Мой голос вернул его в настоящее.
— Узнать бы, где они теперь? — задумчиво проговорил я.
— Судьи Мазая? — оживился Спартак.
— Судьи? Нет. Были бы живы — сами объявились бы, — вздохнул я. — Книги, которые они конфисковали.
— А разве можно? — загорелся Спартак.
— Почему же… — сказал я. — Мазай судил в Наташине и Стародубе. Здесь где-нибудь и конфискованное спрятал. Поищем и… — Спартак, не дослушав, кинулся к двери. — Ты куда?
— За картой и в штаб, — донеслось с улицы. — Поищем и найдем!
Командир Спартак никогда не откладывал на завтра то, что мог сделать сегодня.
Я тоже заторопился, собираясь к Орлу, как вдруг в дверь постучали и два голоса, слившиеся в один, возгласили:
— Мы к вам! Полевая почта!
Я догадался: дежурные связисты «журавлей» помогают разносить письма и телеграммы. Открыл дверь. Так и есть. «Журавлики» пятиклассницы Маша и Наташа в юнармейской форме с эмблемой воинской специальности на груди.
— Вам телеграмма.
Я расписался в получении, и они ушли.
Нет, не зря я назвал третий день каникул днем сюрпризов. Телеграмма, полученная мной, была самым удивительным из них.
Еще не распечатав ее, я уже волновался. Как всякий человек, получающий телеграмму. Что в ней, боль или радость? Телеграммы по пустякам не отбивают. Поэтому их всегда читают с конца. Чтобы сразу узнать о самом главном.
«Немедленно выезжаю. Мама». Последние слова телеграммы не столько успокоили меня, сколько удивили: мама, зачем она едет? Ответ заключался в первых словах: «Безумно взволнована почерк твоего отца». Это и было ответом на мою фототелеграмму.
Я стоял потрясенный с телеграммой в руках и твердил: «Почерк моего отца… почерк моего отца…» Так прозревший, наверное, твердит: «Я вижу свет… Я вижу свет…»
Я, наверное, плохо соображал, что делал, потому что, вернувшись вечером домой, обнаружил, что утром, уходя из дому, забыл закрыть дверь.
Четыре места требовали моего присутствия в то утро.

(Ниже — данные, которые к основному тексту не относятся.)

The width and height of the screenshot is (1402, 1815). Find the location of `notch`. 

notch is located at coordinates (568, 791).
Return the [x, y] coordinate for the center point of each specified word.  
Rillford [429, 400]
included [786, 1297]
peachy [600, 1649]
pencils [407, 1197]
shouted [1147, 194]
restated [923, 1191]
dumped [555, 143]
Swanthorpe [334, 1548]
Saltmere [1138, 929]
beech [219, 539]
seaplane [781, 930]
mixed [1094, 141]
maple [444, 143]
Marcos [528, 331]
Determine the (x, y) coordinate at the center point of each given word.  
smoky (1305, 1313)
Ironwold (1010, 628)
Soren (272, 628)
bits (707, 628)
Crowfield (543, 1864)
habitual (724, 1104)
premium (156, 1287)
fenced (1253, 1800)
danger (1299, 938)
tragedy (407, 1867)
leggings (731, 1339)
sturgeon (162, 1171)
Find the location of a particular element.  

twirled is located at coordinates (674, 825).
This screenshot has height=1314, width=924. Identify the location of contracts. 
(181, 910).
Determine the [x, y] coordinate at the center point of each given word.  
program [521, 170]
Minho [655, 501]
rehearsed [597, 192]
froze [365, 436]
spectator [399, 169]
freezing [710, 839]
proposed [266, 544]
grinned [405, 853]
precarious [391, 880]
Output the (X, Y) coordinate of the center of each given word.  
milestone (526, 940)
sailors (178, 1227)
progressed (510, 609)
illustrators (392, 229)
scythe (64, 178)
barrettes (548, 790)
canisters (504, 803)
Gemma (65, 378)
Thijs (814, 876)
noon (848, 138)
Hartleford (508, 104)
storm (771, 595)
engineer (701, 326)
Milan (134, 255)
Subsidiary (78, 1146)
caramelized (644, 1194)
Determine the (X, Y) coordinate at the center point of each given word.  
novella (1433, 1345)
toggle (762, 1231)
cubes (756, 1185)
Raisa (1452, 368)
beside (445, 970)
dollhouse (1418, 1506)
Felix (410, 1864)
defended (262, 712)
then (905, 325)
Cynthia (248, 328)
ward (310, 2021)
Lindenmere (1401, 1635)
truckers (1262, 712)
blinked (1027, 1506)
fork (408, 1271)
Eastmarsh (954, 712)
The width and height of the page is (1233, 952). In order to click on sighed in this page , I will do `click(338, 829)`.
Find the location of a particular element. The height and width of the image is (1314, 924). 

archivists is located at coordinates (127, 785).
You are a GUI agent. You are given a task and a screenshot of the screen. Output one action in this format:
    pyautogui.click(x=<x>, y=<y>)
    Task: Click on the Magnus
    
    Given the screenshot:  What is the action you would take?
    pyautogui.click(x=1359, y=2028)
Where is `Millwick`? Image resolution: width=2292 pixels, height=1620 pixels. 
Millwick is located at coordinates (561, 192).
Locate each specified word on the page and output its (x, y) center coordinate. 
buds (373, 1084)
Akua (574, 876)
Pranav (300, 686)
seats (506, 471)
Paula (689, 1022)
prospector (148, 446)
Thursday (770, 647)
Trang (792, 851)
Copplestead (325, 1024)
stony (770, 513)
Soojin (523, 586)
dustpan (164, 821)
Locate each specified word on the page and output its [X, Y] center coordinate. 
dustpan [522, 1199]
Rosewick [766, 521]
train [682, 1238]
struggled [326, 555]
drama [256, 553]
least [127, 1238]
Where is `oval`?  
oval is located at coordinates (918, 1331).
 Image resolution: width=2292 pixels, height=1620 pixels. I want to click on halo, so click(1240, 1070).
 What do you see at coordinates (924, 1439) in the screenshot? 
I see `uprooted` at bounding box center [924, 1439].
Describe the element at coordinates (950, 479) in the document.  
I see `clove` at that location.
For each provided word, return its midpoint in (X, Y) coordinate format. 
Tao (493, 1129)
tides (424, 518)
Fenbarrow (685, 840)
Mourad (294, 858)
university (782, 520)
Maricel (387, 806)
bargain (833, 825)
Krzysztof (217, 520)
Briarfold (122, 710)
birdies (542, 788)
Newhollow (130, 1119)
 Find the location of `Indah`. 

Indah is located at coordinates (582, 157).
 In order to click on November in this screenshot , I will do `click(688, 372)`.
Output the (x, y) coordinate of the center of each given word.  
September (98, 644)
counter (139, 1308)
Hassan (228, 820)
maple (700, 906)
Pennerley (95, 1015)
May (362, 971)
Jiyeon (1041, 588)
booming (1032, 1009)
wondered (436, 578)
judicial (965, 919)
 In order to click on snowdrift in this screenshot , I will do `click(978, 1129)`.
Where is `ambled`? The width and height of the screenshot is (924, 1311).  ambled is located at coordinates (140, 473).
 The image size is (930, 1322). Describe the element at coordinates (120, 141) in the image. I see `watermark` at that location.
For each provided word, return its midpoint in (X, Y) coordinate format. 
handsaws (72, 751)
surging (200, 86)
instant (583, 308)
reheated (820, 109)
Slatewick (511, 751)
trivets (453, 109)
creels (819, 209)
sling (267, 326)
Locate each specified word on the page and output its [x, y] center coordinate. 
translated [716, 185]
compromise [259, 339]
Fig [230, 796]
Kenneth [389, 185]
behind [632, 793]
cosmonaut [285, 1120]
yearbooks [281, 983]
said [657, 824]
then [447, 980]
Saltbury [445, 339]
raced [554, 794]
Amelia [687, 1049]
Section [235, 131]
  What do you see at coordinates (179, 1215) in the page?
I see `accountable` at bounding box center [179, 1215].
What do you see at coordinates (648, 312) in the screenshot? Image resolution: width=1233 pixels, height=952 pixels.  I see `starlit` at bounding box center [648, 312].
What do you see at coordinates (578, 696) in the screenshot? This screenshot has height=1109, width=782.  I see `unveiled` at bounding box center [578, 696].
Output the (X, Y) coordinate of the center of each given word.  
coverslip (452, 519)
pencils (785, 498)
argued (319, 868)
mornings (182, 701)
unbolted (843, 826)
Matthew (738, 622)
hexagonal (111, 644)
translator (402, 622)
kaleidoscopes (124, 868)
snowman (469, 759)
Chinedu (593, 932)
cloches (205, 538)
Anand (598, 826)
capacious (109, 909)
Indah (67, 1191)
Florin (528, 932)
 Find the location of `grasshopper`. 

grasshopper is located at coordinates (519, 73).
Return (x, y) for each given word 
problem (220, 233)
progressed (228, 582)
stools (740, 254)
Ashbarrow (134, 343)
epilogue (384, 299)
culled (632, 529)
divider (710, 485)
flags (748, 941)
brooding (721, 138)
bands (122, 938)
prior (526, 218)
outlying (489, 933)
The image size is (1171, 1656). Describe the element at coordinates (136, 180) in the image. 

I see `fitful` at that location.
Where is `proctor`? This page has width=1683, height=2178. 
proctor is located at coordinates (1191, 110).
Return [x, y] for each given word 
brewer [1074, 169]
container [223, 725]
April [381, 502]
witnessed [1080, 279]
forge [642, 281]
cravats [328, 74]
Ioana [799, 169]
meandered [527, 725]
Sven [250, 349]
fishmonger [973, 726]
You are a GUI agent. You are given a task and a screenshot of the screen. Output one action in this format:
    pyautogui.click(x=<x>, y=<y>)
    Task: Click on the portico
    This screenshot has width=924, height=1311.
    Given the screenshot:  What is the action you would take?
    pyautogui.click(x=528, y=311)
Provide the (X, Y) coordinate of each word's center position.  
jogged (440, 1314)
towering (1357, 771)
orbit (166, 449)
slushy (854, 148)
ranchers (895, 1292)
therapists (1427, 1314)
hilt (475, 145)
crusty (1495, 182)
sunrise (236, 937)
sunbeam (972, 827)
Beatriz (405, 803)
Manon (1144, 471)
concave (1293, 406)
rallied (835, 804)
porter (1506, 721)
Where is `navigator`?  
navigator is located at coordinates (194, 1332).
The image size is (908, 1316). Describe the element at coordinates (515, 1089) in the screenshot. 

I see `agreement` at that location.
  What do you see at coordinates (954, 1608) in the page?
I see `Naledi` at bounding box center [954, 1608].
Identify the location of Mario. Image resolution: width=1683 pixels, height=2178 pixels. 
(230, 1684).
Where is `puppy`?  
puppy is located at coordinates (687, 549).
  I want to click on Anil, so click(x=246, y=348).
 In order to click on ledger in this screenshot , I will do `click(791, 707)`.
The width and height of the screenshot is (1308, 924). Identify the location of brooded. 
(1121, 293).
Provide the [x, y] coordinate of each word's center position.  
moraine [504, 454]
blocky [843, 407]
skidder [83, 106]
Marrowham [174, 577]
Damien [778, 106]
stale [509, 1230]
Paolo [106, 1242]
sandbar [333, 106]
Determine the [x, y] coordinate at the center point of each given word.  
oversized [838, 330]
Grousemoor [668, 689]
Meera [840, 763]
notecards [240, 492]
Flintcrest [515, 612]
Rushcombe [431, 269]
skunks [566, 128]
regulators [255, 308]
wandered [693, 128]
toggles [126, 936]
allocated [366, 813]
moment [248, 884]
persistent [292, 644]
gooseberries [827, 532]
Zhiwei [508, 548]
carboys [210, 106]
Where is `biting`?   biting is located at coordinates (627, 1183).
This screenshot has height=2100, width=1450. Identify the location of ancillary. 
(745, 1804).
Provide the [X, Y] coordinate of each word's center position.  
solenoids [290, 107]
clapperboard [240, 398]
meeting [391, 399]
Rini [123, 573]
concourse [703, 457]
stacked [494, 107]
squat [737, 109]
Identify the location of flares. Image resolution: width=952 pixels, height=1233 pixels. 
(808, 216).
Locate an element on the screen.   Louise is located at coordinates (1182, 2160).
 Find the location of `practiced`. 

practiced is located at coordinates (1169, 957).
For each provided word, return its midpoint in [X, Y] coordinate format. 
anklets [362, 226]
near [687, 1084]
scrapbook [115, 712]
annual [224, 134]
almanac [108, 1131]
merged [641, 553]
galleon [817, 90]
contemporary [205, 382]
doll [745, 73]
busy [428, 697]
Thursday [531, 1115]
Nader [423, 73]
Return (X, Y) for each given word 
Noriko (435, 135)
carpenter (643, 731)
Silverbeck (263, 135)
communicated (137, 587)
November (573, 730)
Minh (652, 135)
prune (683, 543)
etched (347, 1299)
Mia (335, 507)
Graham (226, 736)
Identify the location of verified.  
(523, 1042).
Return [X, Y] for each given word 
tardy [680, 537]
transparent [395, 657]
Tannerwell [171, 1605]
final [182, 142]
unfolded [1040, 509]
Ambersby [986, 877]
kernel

Во-первых, телеграф, где я послал маме полуграмотную телеграмму: «Жду немедленно», во-вторых, дом Орла, которому я рассказал обо всем случившемся, в-третьих и в-четвертых, две школы — в Наташине и Стародубе, — где учились «журавли» и «цапли». Здесь я и получил сведения об успеваемости юнармейцев и поспешил с ними сперва в штаб второго батальона (командир Ю. Цаплина), потом в штаб первого батальона (командир С. Журавлев). Следствием моего визита в тот и другой штаб были световые табло, вспыхнувшие на НП двух батальонов. «Городской» и «деревенский» берега Десны усеяли любопытные. Посвященные объясняли непосвященным значение цифрового кода, которыми обменивались батальоны-«неприятели». Цифры были их «трофеями» в минувшей «битве» за знания.